* [THE PROBLEM]:
Reproduce each of the following rows verbatim, without altering any character.

* [WORKING DATA]:
++++++++++

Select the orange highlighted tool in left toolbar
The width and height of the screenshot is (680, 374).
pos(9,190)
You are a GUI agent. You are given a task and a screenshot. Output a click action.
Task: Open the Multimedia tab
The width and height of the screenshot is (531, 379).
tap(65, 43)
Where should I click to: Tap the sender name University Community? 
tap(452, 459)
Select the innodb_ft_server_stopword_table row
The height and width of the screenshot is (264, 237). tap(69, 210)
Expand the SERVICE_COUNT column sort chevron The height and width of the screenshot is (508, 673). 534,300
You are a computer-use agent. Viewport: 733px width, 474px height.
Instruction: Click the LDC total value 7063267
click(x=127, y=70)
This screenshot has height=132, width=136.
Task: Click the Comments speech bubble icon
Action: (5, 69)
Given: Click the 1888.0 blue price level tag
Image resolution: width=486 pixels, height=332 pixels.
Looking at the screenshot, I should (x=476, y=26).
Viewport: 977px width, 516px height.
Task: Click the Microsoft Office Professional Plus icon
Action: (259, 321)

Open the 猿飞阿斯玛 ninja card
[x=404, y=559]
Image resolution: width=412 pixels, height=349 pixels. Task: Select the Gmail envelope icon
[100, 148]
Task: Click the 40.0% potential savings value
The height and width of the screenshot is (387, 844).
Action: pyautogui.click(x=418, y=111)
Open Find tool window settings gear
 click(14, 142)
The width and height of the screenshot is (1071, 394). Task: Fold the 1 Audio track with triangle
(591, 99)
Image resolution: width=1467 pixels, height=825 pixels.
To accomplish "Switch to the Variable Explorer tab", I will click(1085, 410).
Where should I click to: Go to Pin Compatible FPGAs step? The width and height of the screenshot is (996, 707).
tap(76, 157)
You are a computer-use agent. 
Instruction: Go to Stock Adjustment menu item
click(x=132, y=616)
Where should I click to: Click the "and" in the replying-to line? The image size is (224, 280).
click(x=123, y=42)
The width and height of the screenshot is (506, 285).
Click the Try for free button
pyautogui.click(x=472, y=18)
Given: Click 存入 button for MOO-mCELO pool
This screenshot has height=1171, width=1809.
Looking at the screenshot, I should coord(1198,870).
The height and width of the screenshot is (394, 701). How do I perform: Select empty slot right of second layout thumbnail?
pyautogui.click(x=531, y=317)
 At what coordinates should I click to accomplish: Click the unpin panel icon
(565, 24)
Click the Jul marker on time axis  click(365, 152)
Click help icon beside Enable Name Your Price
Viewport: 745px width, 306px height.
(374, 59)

++++++++++

* [FINISHED EXERCISE]:
Select the orange highlighted tool in left toolbar
The width and height of the screenshot is (680, 374).
pos(9,190)
You are a GUI agent. You are given a task and a screenshot. Output a click action.
Task: Open the Multimedia tab
The width and height of the screenshot is (531, 379).
tap(65, 43)
Where should I click to: Tap the sender name University Community? 
tap(452, 459)
Select the innodb_ft_server_stopword_table row
The height and width of the screenshot is (264, 237). tap(69, 210)
Expand the SERVICE_COUNT column sort chevron The height and width of the screenshot is (508, 673). 534,300
You are a computer-use agent. Viewport: 733px width, 474px height.
Instruction: Click the LDC total value 7063267
click(x=127, y=70)
This screenshot has height=132, width=136.
Task: Click the Comments speech bubble icon
Action: (5, 69)
Given: Click the 1888.0 blue price level tag
Image resolution: width=486 pixels, height=332 pixels.
Looking at the screenshot, I should (x=476, y=26).
Viewport: 977px width, 516px height.
Task: Click the Microsoft Office Professional Plus icon
Action: (259, 321)

Open the 猿飞阿斯玛 ninja card
[x=404, y=559]
Image resolution: width=412 pixels, height=349 pixels. Task: Select the Gmail envelope icon
[100, 148]
Task: Click the 40.0% potential savings value
The height and width of the screenshot is (387, 844).
Action: pyautogui.click(x=418, y=111)
Open Find tool window settings gear
 click(14, 142)
The width and height of the screenshot is (1071, 394). Task: Fold the 1 Audio track with triangle
(591, 99)
Image resolution: width=1467 pixels, height=825 pixels.
To accomplish "Switch to the Variable Explorer tab", I will click(1085, 410).
Where should I click to: Go to Pin Compatible FPGAs step? The width and height of the screenshot is (996, 707).
tap(76, 157)
You are a computer-use agent. 
Instruction: Go to Stock Adjustment menu item
click(x=132, y=616)
Where should I click to: Click the "and" in the replying-to line? The image size is (224, 280).
click(x=123, y=42)
The width and height of the screenshot is (506, 285).
Click the Try for free button
pyautogui.click(x=472, y=18)
Given: Click 存入 button for MOO-mCELO pool
This screenshot has height=1171, width=1809.
Looking at the screenshot, I should coord(1198,870).
The height and width of the screenshot is (394, 701). How do I perform: Select empty slot right of second layout thumbnail?
pyautogui.click(x=531, y=317)
 At what coordinates should I click to accomplish: Click the unpin panel icon
(565, 24)
Click the Jul marker on time axis  click(365, 152)
Click help icon beside Enable Name Your Price
Viewport: 745px width, 306px height.
(374, 59)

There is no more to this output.